--- TASK DETAILS ---
Print each of the records below, leaving every word as it is.
╔══
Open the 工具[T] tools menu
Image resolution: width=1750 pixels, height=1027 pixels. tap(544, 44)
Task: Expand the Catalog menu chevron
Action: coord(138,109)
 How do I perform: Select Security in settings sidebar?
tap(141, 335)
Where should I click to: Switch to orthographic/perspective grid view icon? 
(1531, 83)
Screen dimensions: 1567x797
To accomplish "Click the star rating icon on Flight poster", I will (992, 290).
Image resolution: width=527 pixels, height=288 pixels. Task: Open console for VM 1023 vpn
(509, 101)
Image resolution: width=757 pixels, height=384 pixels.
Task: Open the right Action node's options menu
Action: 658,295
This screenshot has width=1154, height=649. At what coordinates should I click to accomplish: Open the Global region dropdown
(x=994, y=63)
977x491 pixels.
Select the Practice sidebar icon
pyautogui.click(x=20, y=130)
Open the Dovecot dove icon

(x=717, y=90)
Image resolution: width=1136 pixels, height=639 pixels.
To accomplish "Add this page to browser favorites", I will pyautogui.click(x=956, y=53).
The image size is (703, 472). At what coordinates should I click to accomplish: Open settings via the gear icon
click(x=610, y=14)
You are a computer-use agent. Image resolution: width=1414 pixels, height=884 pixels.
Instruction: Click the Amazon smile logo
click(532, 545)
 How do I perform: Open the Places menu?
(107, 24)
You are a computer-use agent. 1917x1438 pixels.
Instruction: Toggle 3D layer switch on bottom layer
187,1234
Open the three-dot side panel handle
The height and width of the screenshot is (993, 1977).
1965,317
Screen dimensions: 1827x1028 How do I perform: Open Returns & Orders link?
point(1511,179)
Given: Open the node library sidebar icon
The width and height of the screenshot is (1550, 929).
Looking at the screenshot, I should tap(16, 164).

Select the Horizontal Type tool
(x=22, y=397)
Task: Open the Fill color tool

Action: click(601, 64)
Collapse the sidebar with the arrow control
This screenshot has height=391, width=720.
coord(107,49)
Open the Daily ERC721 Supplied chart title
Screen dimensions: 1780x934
╚══
--- ANSWER BOX ---
Open the 工具[T] tools menu
Image resolution: width=1750 pixels, height=1027 pixels. tap(544, 44)
Task: Expand the Catalog menu chevron
Action: coord(138,109)
 How do I perform: Select Security in settings sidebar?
tap(141, 335)
Where should I click to: Switch to orthographic/perspective grid view icon? 
(1531, 83)
Screen dimensions: 1567x797
To accomplish "Click the star rating icon on Flight poster", I will (992, 290).
Image resolution: width=527 pixels, height=288 pixels. Task: Open console for VM 1023 vpn
(509, 101)
Image resolution: width=757 pixels, height=384 pixels.
Task: Open the right Action node's options menu
Action: 658,295
This screenshot has width=1154, height=649. At what coordinates should I click to accomplish: Open the Global region dropdown
(x=994, y=63)
977x491 pixels.
Select the Practice sidebar icon
pyautogui.click(x=20, y=130)
Open the Dovecot dove icon

(x=717, y=90)
Image resolution: width=1136 pixels, height=639 pixels.
To accomplish "Add this page to browser favorites", I will pyautogui.click(x=956, y=53).
The image size is (703, 472). At what coordinates should I click to accomplish: Open settings via the gear icon
click(x=610, y=14)
You are a computer-use agent. Image resolution: width=1414 pixels, height=884 pixels.
Instruction: Click the Amazon smile logo
click(532, 545)
 How do I perform: Open the Places menu?
(107, 24)
You are a computer-use agent. 1917x1438 pixels.
Instruction: Toggle 3D layer switch on bottom layer
187,1234
Open the three-dot side panel handle
The height and width of the screenshot is (993, 1977).
1965,317
Screen dimensions: 1827x1028 How do I perform: Open Returns & Orders link?
point(1511,179)
Given: Open the node library sidebar icon
The width and height of the screenshot is (1550, 929).
Looking at the screenshot, I should tap(16, 164).

Select the Horizontal Type tool
(x=22, y=397)
Task: Open the Fill color tool

Action: click(601, 64)
Collapse the sidebar with the arrow control
This screenshot has height=391, width=720.
coord(107,49)
Open the Daily ERC721 Supplied chart title
Screen dimensions: 1780x934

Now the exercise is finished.